Wippelgem has a beautiful windmill. It's called Gerard's Mill. Its predecessor was a wooden postmill built in 1645. There exists a document claiming that Antonius Triest, the bishop of Ghent, gave his permission for the construction of that mill on 23 January 1646. Would they have dared to begin work on the building site even before the building permit had come through? In any case permission to build a windmill in what was then Evergem and what then belonged to the St. Baafs Abbey was granted.
We know Lieven Van Vooren became the new miller and owner in 1676. In 1699 the owner was Mattheus Van Vooren. He added a horse mill. Later on he received help from his son Pieter. And Pieter's widow sold the mill on 23 February 1756 to Livinus Neyt. Quite a few descendents of Livinus would become millers in the region over the years. For instance the last professional miller of Ertvelde's Stone Mill was one Cyriel Neyt.
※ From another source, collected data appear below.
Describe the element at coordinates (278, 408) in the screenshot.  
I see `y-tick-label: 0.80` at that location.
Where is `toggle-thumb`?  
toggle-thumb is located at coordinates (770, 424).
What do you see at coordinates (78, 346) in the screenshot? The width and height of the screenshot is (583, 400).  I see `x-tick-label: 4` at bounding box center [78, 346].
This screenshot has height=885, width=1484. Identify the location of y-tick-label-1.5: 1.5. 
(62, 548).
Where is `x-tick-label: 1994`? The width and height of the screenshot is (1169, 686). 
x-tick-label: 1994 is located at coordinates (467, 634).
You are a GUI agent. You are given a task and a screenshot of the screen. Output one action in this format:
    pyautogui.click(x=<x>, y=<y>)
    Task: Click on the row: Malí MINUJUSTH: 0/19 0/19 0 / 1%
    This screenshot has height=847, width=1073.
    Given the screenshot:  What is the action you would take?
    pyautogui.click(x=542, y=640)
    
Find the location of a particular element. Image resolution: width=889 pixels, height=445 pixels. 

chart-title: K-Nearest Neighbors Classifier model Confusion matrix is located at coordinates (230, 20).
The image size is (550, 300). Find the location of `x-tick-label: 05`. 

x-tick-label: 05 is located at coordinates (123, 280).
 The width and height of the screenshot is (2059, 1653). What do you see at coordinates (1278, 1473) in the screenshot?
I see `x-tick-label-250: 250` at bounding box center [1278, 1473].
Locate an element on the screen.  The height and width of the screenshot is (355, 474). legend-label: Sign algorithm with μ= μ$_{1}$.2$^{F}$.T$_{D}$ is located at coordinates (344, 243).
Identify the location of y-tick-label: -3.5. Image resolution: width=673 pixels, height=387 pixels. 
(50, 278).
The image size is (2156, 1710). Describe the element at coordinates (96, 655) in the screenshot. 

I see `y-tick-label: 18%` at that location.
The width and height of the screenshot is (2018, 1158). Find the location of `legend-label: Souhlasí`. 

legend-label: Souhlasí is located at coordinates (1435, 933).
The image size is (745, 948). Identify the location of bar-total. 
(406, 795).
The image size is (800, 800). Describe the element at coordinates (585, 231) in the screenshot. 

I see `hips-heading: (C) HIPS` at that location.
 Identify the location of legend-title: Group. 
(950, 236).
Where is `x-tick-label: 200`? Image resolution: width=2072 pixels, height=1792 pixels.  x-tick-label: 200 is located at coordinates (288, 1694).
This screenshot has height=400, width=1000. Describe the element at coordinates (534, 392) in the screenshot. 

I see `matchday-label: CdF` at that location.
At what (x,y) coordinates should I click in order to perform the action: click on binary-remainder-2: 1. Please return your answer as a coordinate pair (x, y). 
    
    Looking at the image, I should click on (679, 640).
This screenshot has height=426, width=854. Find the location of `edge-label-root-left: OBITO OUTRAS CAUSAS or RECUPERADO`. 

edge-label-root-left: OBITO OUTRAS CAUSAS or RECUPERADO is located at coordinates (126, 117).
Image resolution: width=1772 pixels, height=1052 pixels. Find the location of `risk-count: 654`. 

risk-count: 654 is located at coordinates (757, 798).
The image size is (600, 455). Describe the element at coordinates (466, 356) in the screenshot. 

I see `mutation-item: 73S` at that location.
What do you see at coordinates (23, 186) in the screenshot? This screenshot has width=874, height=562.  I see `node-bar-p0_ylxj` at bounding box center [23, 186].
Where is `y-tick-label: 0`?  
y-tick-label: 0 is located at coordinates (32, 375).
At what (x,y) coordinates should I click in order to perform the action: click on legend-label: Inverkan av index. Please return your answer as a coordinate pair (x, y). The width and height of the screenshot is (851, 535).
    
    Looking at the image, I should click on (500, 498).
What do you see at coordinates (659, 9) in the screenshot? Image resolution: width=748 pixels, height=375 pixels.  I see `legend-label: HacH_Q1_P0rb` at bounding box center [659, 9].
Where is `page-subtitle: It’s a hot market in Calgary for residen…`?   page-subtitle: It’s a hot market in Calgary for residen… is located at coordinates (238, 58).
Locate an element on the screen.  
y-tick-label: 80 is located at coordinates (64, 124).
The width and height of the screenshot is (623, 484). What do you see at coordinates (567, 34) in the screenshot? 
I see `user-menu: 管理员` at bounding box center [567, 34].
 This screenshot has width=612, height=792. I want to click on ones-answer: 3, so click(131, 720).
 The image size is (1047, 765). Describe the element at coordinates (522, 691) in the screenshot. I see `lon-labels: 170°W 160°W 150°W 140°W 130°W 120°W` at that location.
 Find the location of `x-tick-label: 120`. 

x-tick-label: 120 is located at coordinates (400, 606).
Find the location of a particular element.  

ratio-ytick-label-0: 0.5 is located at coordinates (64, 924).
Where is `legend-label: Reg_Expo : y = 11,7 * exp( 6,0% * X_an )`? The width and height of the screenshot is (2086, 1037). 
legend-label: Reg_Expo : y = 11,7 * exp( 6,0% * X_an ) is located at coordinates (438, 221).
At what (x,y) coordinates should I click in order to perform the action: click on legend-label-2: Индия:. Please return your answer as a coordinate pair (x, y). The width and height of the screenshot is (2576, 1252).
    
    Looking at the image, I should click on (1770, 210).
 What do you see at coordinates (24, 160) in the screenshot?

In 1787 the post mill burned down and was rebuilt. It was then owned and operated by many generations of the Neyt family. And just in case you are wondering where its name comes from one of the Neyt millers was called Gerard.
It was this Gerard who in 1846 replaced the post mill with the actual stone towermill. In 1870 a steam engine was installed in the mill. When Gerard's grandson, Jacob-Frans Neyt died in 1919 his 22 year-old son Kamiel became the last miller of the Neyt family to earn a living from Gerard's Mill. In 1940 it fell silent. Kamiel died on 2 December 1965 and his heirs sold the mill to Evergem town.
one of Gerard's Mill's
first volunteer millers
Evergem decided to fete its first 1000 years in 1966 and the mill was restored for the occasion but it was not made operational. That had to wait another 20 years and was accomplished from 1984 to 1986. And now Antoine Saverwijns became its new miller. He was a descendant of the millers family of Evergem's Kuitenberg Mill.
In 1994 the not for profit Gerard's Mill Association was founded and its volunteers now took over the job of keeping the mill alive. In 2002 the cap was taken down and millwright Johan De Punt from Erpe-Mere successfully carried out another restoration job. Successfully I dare say because since then the powerful machine runs very smoothly in even the lightest of breezes. And it is a great pleasure to see.
|Miller Rik De Baerdemaeker,|
one of the volunteers
who keep Gerard's Mill in shipshape.
Congratulations to them !
They give our past a future.
We all should support their efforts.
Gerard's Mill is a grain mill. It has 3 pairs of millstones. Two of them are in good working order. How does it work? Grain is poured in the eye of the runner stone. That's the hole in the center of the top stone which is turned by the mill. The grain is ground between the runner stone and the bedstone and of course the result is a mixture of meal and flour. And what some of you may ask is the difference? Meal is gritty and coarser than flour which is finer and more powdery.
Sure, modern machines with their metal rollers produce a more uniform kind of flour. But then of course in these modern times with white bread, American bordeaux and photogenic politicians absolutely everything is more perfect than in the past.